Mittwoch, 24. September 2014

Warum wir immer dümmer werden (8)


Lucius Iunius Brutus, erster Konsul der römiscehn Republik und Identifikationsfigur der französischen Revolution 

Wir haben dann die Möglichkeit in der Reihe aktueller und historischer revolutionärer Regressionen zwei Typen zu unterscheiden: Die Regression vom Typus Erinnerung – und die Regression vom Typus Halluzination. Je nachdem, ob die jeweilige „Beschwörung der Geister der Vergangenheit“ den symbolischen Charakter einer Vergegenwärtigung in der Erinnerung - oder den (scheinbar) realen Charakter der Gegenwärtigkeit einer Halluzination angenommen hat.

Die französischen Revolutionäre von 1789 identifizierten ihre 1792 nach der Kanonade von Valmy gegründete Republik mit der römischen res publica libera.
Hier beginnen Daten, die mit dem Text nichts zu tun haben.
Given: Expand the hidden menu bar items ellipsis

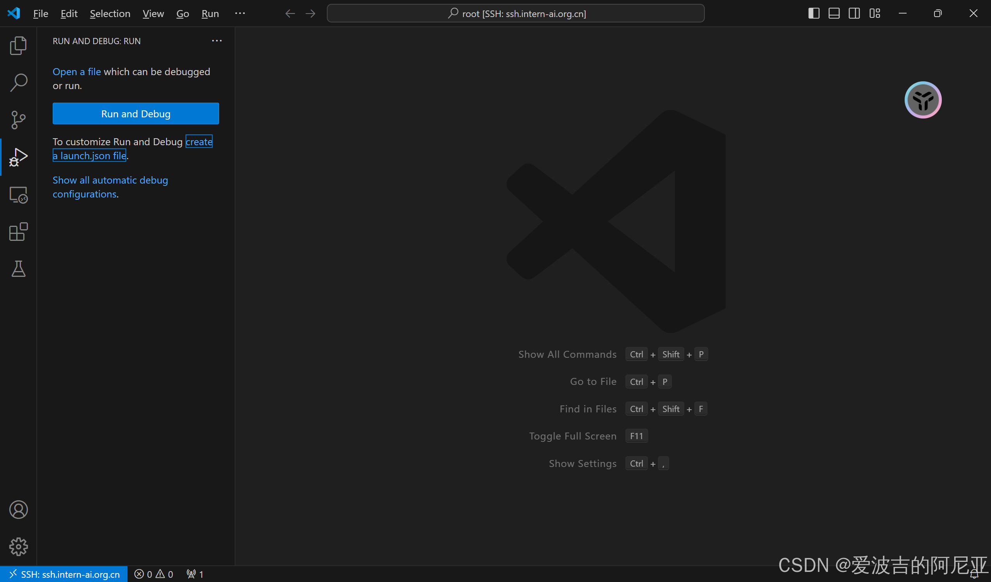Looking at the screenshot, I should pyautogui.click(x=240, y=13).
Und sich selbst mit deren Bürgern. Aber so wie der typische Neurotiker weiß, daß sein Analytiker, der ihn an den Vater erinnert, nicht der Vater ist - so waren sich auch die französischen Revolutionäre  der Unterschiede zwischen ihrer und der antiken römischen Republik durchaus bewußt – etwa des Unterschieds zwischen der antiken Versammlungsdemokratie und dem modernen Repräsentativsystem. Die erste französische Republik war mit der alten römischen Republik identifiziert – aber nicht identisch. Es handelte sich um eine symbolische Identifizierung im Sinne der Regression vom Typus Erinnerung.
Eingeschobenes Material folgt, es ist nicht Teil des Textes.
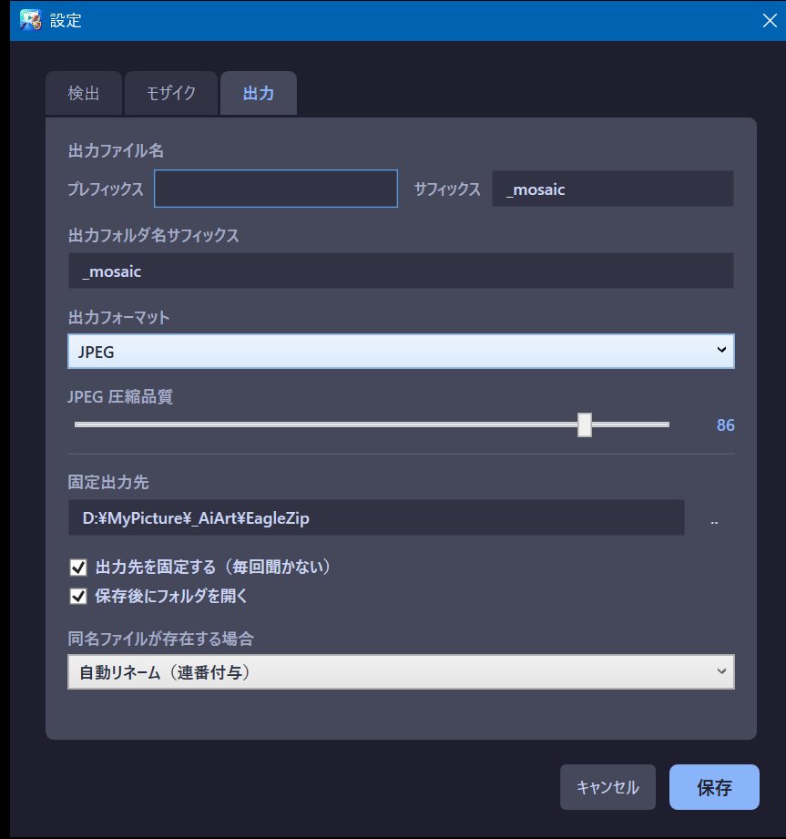Click the JPEG quality value 86
Viewport: 786px width, 839px height.
[x=725, y=425]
Die Kämpfer des Islamischen Staates im Irak und in Syrien betrachten ihren Heiligen Krieg hingegen nicht als einen, den Kriegen des frühen Islams bloß nachempfundenen, und sie sind mit den Gotteskriegern des frühen Islams nicht bloß identifiziert – sie sind islamische Gotteskrieger. Ihre Rückwendung zum frühen Islam ist nicht (oder nicht bloß) symbolisch – sondern real. Regression vom Typus Halluzination.

Diese beiden idealtypisch scheinenden Fälle - Französische Revolution und Islamischer Staat1 - sollten uns aber nicht dazu verführen, Revolutionen und ihre jeweilige Rückwendung zur Vergangenheit immer kategorisch entweder dem einen oder dem anderen Typus zuordnen zu wollen.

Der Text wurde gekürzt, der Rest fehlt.